Fulmar turned the knob—getting on his hand the Cosmoline that Canidy had smeared there when he had gone out—and opened the door.
There stood Canidy with a Cheshire cat grin and holding a stack of five fat bath towels.
“Midnight requisition,” Canidy said in his normal voice.
He entered and tossed the stack on one of the armchairs.
Fulmar carefully pulled one from the middle, where Canidy’s oily hands had not touched.
“Ingrid thanks you,” Fulmar said.
“I can think of plenty of ways she can do that personally.”
“I’m sure you can.”
Fulmar took the towel back into the bathroom and started running the shower water.
Canidy walked over to the cans of ammunition, unlatched the lid of one, and popped it open. It was packed with shiny brass cartridges. He reached in, took a handful, then started feeding them round by round into one of the six magazines that came in each Johnny gun cardboard container.
When Fulmar came out of the bathroom, he was wearing his suit pants and was buttoning the top button of a clean white dress shirt and snugging up the knot of his blue-and-silver rep necktie.

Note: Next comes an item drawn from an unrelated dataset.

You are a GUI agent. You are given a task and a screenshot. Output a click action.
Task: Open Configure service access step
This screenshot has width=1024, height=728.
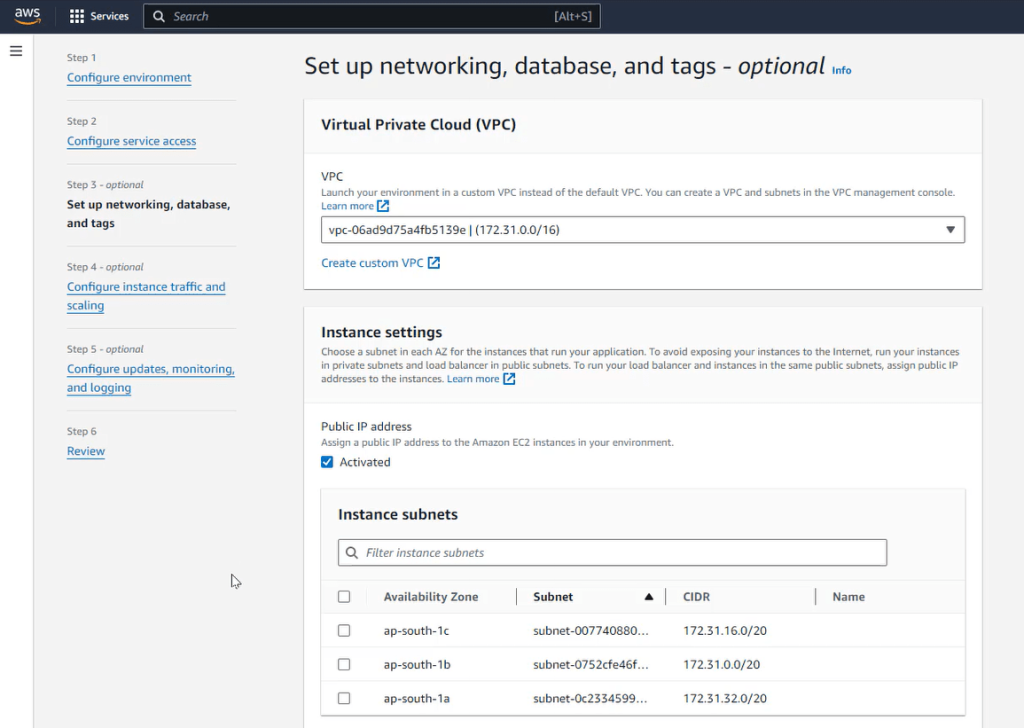pyautogui.click(x=131, y=141)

He saw that Canidy was taking another towel—one of the clean ones he had just procured—to a Johnny gun and methodically rubbing off more Cosmoline. The magazines were all now full of ammunition, lined up neatly next to the ammo cans.

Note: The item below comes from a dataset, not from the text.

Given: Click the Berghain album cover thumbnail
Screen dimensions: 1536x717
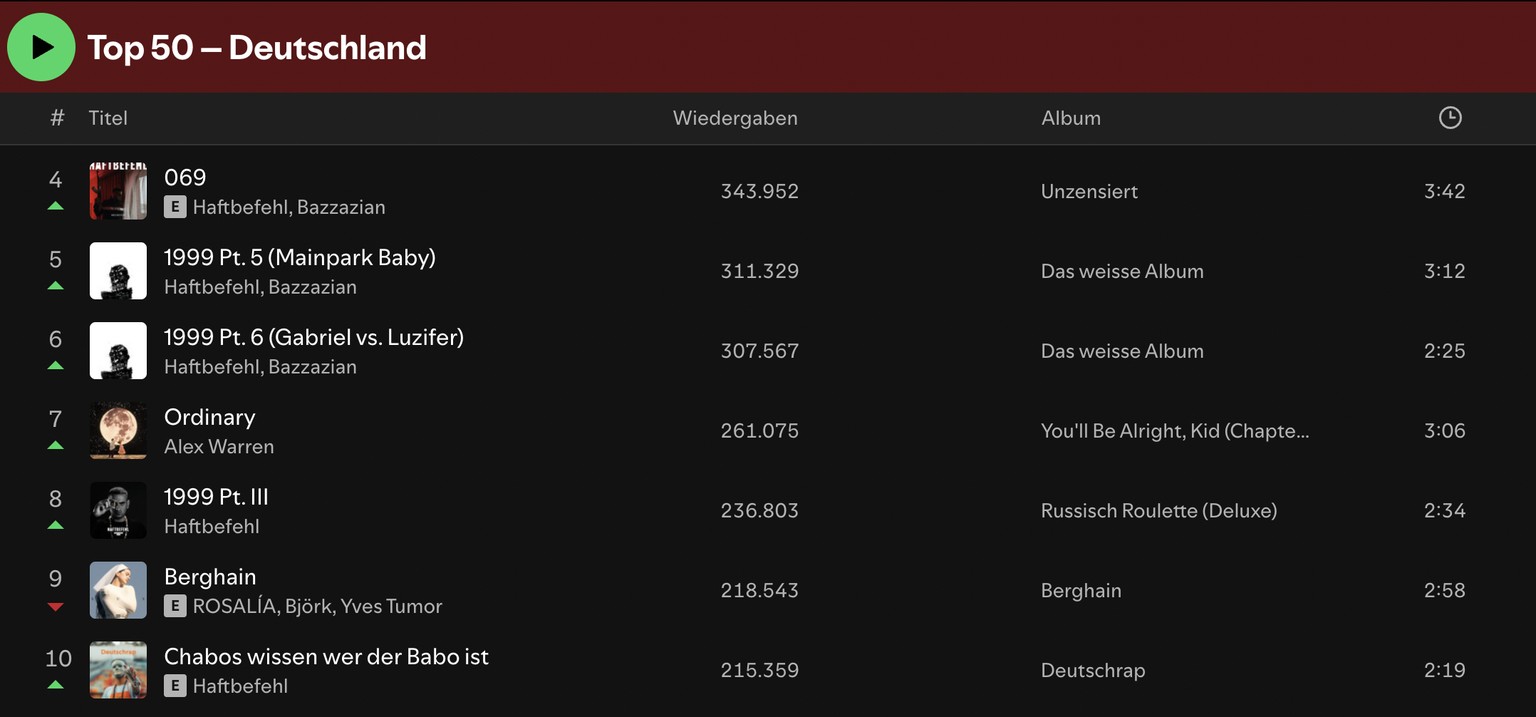Looking at the screenshot, I should (x=117, y=590).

“This gun’s about as good as it’s going to get,” Canidy said. “That is, without sitting for a couple hours under a summer sun to melt out the remainder.”
“It looks nice.”
“Any need to take it with you tonight?”
Fulmar considered that a moment.
“Thanks, but that’s not practical. And not necessary. I have my .45”—he patted his lower back—“and”—he patted his left forearm—“my baby Fairbairn.”
Under the shirtsleeve, in a leather scabbard, was a stiletto-shaped knife that Fulmar used as the situation demanded—he pulled it out first if absolute silence was required or used it as a backup if making noise was not a factor.
Fulmar subscribed to Canidy’s hand-to-hand combat school of thought: If you were close enough to stick a blade in someone’s brain, you damned sure were close enough to put a bullet in it instead.
The Fairbairn had been invented by an Englishman named William Ewart Fairbairn, who ran the Shanghai police force. He developed the black, double-edged blade for close combat with street thugs. Lately, he could be found at The Farm in Virginia, teaching OSS agents how to silently kill using his knife, or a silenced .22 caliber pistol, or a number of other highly effective tools and methods—including a newspaper rolled into a cone.
The “regular” version of the Fairbairn was issued to all British commandos, its scabbard customarily sewn to the boot or trouser leg.
Fulmar’s smaller model, which he had bought from an English sergeant at SOE’s Station X, looked a lot like the big one but instead featured a six-inch-long, double-edged blade and a short handle just long enough for fingers to be wrapped around it. It was carried, hilt downward, in the scabbard hidden between the bottom of his left wrist and the inside bend of his elbow.
Canidy knew that Fulmar, as he had fled Germany with Professor Dyer and Dyer’s daughter, Gisella, had used the baby Fairbairn quite effectively to scramble the brains of a string of German SS officers who had had the misfortune of getting between them and safety.